Espace de vie

Le conseil donne le feu vert au nouveau colisée

La saga qui a fait couler énormément d’encre et qui a soulevé les passions à plusieurs reprises au cours des dernières années a finalement connu un dénouement lors de la première séance régulière du conseil municipal trifluvien de l’année 2018. L’adjudication du contrat a été adoptée à la quasi-unanimité. Seul le conseiller du district des Rivières, Claude Ferron, a voté contre.

Le projet présenté par l’entreprise a été choisi par le comité de sélection et recommandé aux membres du conseil en raison de plusieurs options de plus-value incluses dans la soumission. Le comité a notamment retenu l’inclusion d’un deuxième anneau LED installé sous le tableau indicateur, l’utilisation des espaces non dédiés, la fermeture des accès au niveau supérieur par un rideau ou des barrières, d’une grille technique d’accrochage – qui sera très utile lors de la présentation de spectacles – et de zones d’animation intérieure et extérieure.

En incluant les places dans les 20 loges, dont deux seront VIP, la glace principale sera entourée de 4390 sièges tandis que la seconde le sera par 250. Un espace de stationnement composé de 900 places sera également aménagé à l’extérieur du bâtiment, ce qui vient s’ajouter aux 500 déjà fournies par le Groupe Robin, le promoteur du District 55.

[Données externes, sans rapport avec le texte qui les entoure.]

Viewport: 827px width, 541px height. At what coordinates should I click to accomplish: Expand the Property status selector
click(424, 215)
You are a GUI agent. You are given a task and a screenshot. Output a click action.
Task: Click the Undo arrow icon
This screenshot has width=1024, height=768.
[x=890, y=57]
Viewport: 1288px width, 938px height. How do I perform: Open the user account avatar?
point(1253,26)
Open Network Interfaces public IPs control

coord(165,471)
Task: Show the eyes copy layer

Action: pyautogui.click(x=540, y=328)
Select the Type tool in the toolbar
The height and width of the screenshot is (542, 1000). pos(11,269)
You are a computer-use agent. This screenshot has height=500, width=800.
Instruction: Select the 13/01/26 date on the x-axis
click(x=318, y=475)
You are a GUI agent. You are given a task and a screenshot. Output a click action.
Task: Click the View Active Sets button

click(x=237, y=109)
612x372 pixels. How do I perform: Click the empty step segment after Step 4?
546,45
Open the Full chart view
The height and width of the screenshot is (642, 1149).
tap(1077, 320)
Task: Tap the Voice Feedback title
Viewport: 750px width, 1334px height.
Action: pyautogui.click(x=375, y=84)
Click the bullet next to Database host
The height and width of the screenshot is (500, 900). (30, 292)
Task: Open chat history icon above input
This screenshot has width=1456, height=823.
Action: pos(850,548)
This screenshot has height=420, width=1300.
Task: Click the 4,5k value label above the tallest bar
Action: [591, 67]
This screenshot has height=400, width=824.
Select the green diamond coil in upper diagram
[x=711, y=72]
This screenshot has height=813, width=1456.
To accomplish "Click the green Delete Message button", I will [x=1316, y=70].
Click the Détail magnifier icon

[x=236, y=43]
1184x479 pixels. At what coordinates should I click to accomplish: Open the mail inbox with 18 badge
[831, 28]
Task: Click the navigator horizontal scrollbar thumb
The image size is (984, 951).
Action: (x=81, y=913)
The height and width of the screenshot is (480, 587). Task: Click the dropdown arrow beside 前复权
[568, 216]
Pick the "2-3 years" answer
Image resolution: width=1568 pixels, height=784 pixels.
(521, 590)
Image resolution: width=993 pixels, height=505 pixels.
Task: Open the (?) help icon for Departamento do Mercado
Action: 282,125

Sans être un édifice qui se conforme aux normes de construction afin d’obtenir la certification LEED, sa conception permettra de recevoir des subventions écoénergétiques pouvant atteindre un total de 1,5 million de dollars.

Un système de sonorisation L-Acoustics y sera également installé. Il s’agit du même qu’on retrouve présentement à l’Amphithéâtre Cogeco.

Les travaux devraient commencer au cours de l’hiver et la date prévue pour la livraison de l’édifice a été fixée au 20 décembre 2019.

Le directeur du génie à la Ville de Trois-Rivières, Patrice Gingras, précise que le fait que le contrat en est un de type «clé en main» permet de prévoir que le nouveau colisée sera prêt assez rapidement.

«C’est un avantage de ce genre de contrat car l’entrepreneur est responsable de la conception, de la construction et de la surveillance. Il ne doit notamment pas attendre après la Ville pour les plans et devis car c’est lui qui les fait», explique M. Gingras.

Ce dernier ajoute que le Groupe TEQ a construit plusieurs ouvrages de grande envergure dans le passé, dont le Stade Saputo à Montréal, le Complexe sportif de Gatineau, le Centre de soccer intérieur du Complexe environnemental de Saint-Michel à Montréal et l’urgence de l’hôpital Maisonneuve-Rosemont.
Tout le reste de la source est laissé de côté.